Le rapport recommande un investissement de 4,5 milliards de dollars en 2017-2018 ou 43,8 milliards sur une période de 10 ans, ce qui représenterait une augmentation annuelle de 1,8 milliards de dollars comparativement à ce que le gouvernement fédéral prévoit de dépenser pour les logements abordables en 2017-2018. Cela ne représente que 50 $ additionnels par Canadien par an, ou moins d’un dollar par semaine, pour prévenir et mettre fin à l’itinérance au Canada. Il est important de souligner qu’actuellement, l’itinérance coûte au-delà de 7 milliards de dollars par an à l’économie canadienne.
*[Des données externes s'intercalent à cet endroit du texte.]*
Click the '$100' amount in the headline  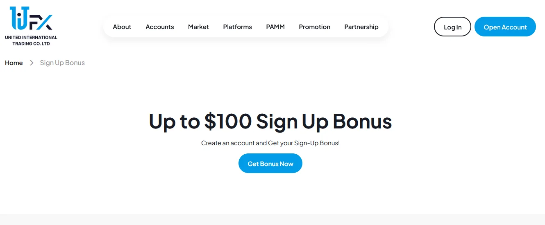228,121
« C’est formidable de savoir que le Canada ré-adopte une Stratégie nationale sur le logement, soutient Stephen Gaetz. Il s’agit d’une occasion de corriger plus de 25 années de financement inadéquat qui ont mené à notre crise actuelle de logements abordables. C’est aussi une occasion d’éliminer l’itinérance au Canada une fois pour toute. »

« Nous devons agir sans attendre, car pour certaines personnes, ne pas avoir un logement peut être une question de vie ou de mort u2212 soit les personnes qui vivent l’itinérance ou celles qui sont à risque d’itinérance », s’inquiète Tim Richter, le président de l’Alliance canadienne pour mettre fin à l’itinérance.
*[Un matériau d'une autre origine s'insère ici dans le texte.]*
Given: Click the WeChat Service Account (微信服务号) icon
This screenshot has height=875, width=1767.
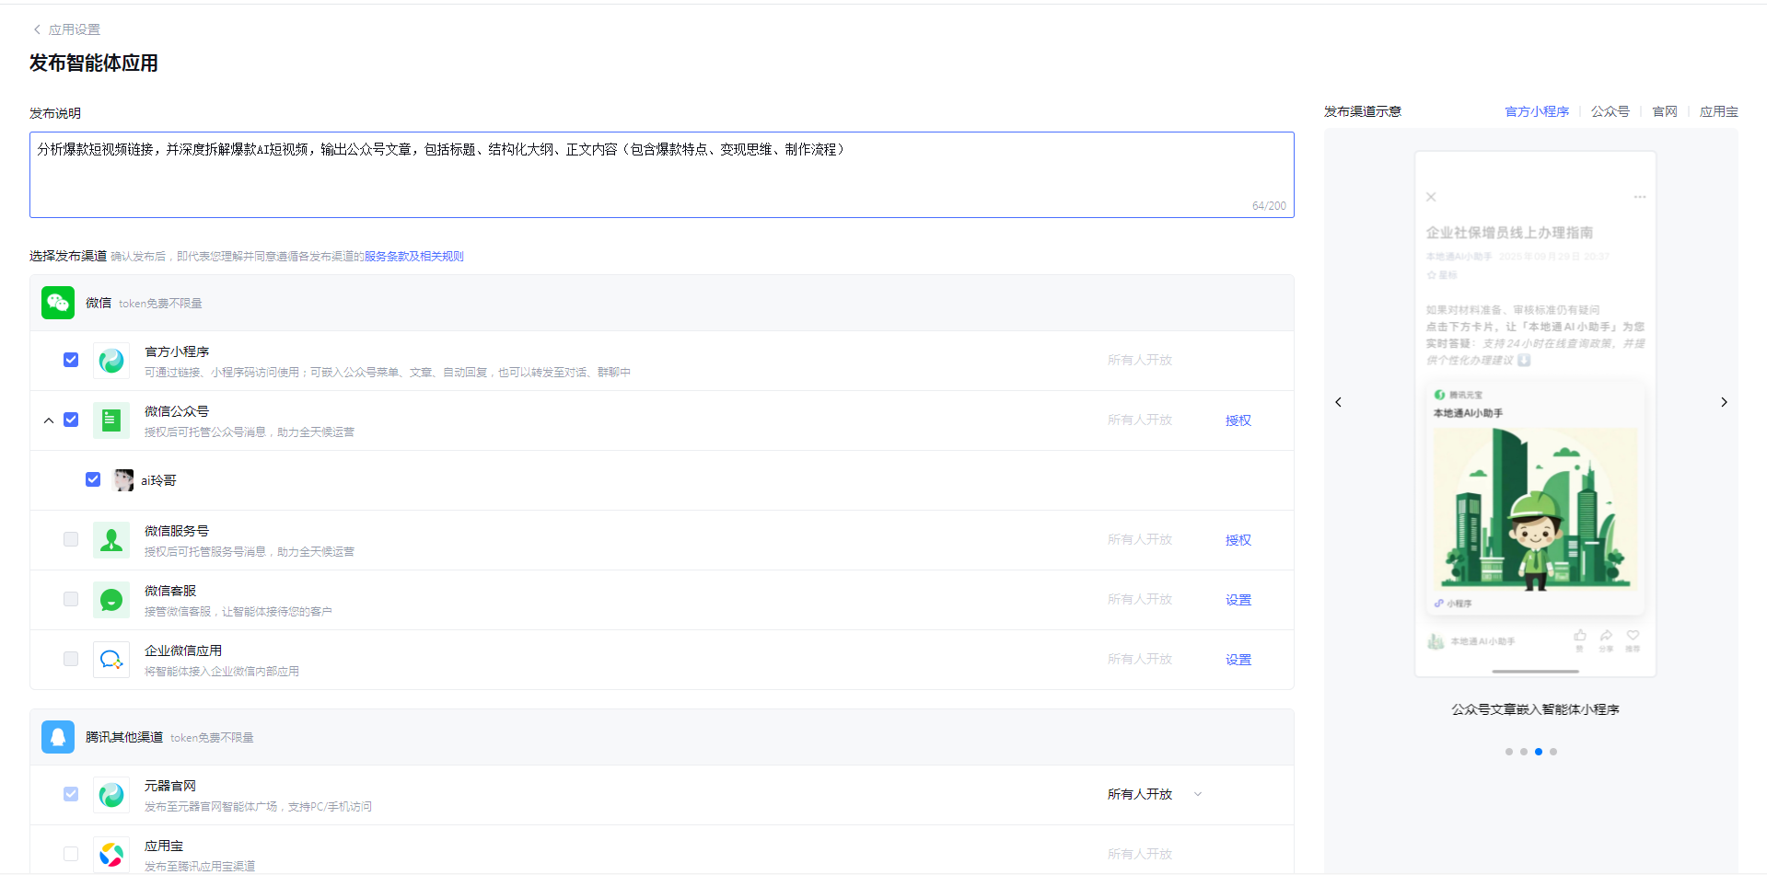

Le fondateur du programme Housing First (Logement d’abord) et psychologue gréco-canado-américain Sam Tsemberis, en entrevue à L’Actualité, croit pour sa part qu’il faut s’attarder au problème de l’itinérance car il croise de toute évidence celui de la maladie mentale. « Fournir un appartement à un itinérant ayant une maladie mentale ou une dépendance et lui assurer un suivi médical et social à domicile coûte moins cher à la société que de l’hospitaliser ou de le mettre en prison », assure-t-il.
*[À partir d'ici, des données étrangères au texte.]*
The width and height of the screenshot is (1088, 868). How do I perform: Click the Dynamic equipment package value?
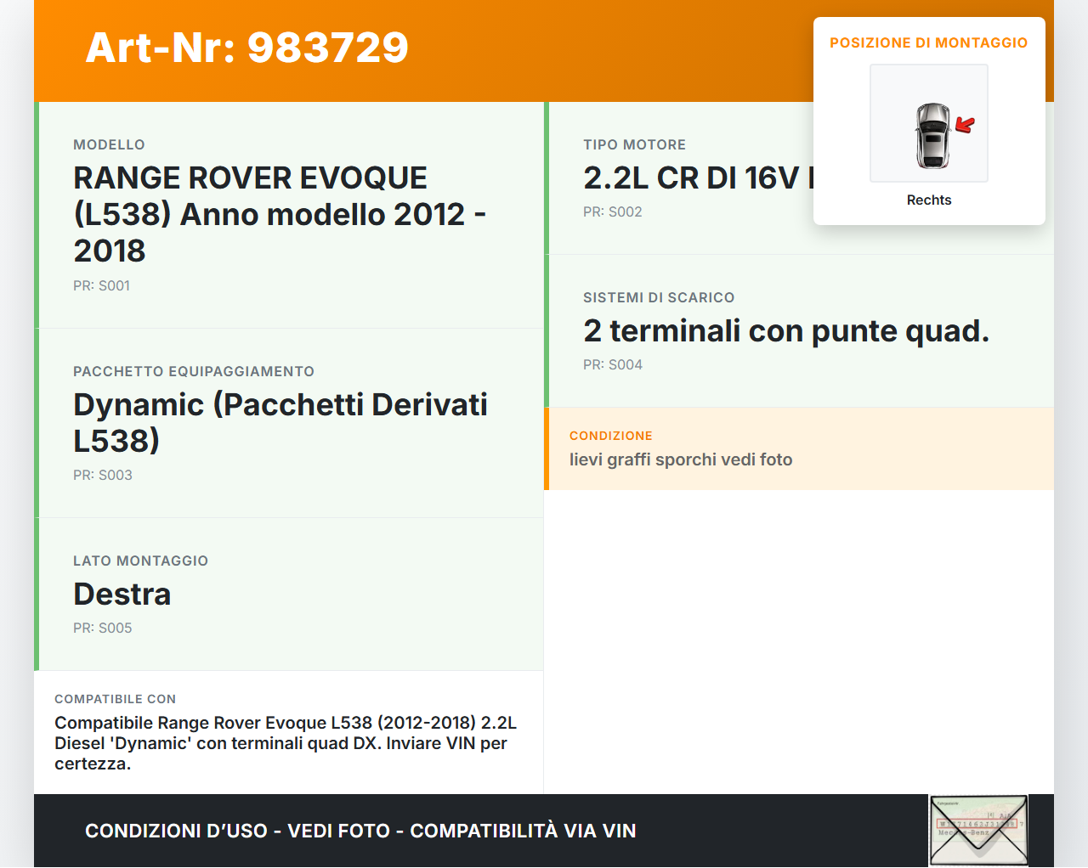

Les chiffres de l’itinérance au Canada

35 000 Canadiens sont sans abri durant toute une nuit et 235 000 Canadiens vivent l’itinérance à un moment donné chaque année.

100 000. Au cours des 20 dernières années, la population du Canada a augmenté de plus de 30 %, mais le financement fédéral dans les logements abordables a baissé de plus de 46 %. Cela signifie qu’au moins 100 000 logements abordables n’ont pas été construits.

1,5 M. Aujourd’hui, 1,5 million de ménages canadiens éprouvent un besoin impérieux en matière de logement, et plus de la moitié de ces ménages éprouvent un grand besoin en matière de logement extrême (vivant dans la pauvreté et dépensant plus de 50 % de leur revenu au logement).

Refuges. Au cours des dix dernières années, il y a eu une diminution constante du nombre de Canadiens qui utilisent les refuges.

20 000. D’ailleurs, 2014 comptait une réduction de près de 20 000 utilisateurs des refuges d’urgence par rapport à 2005. Bien qu’il y ait moins d’utilisateurs des refuges, ceux qui les utilisent restent plus longtemps.

10%. Le taux national d’occupation des refuges (qui dénote à quel point ils sont remplis) a augmenté de plus de 10 % entre 2005 et 2014.

10 jours. La plupart des séjours dans les refuges sont courts pour les jeunes et les adultes y demeurent pendant une moyenne de 10 jours. Par contre, pour les personnes âgées (50 ans et plus), la moyenne du séjour est deux fois plus longue.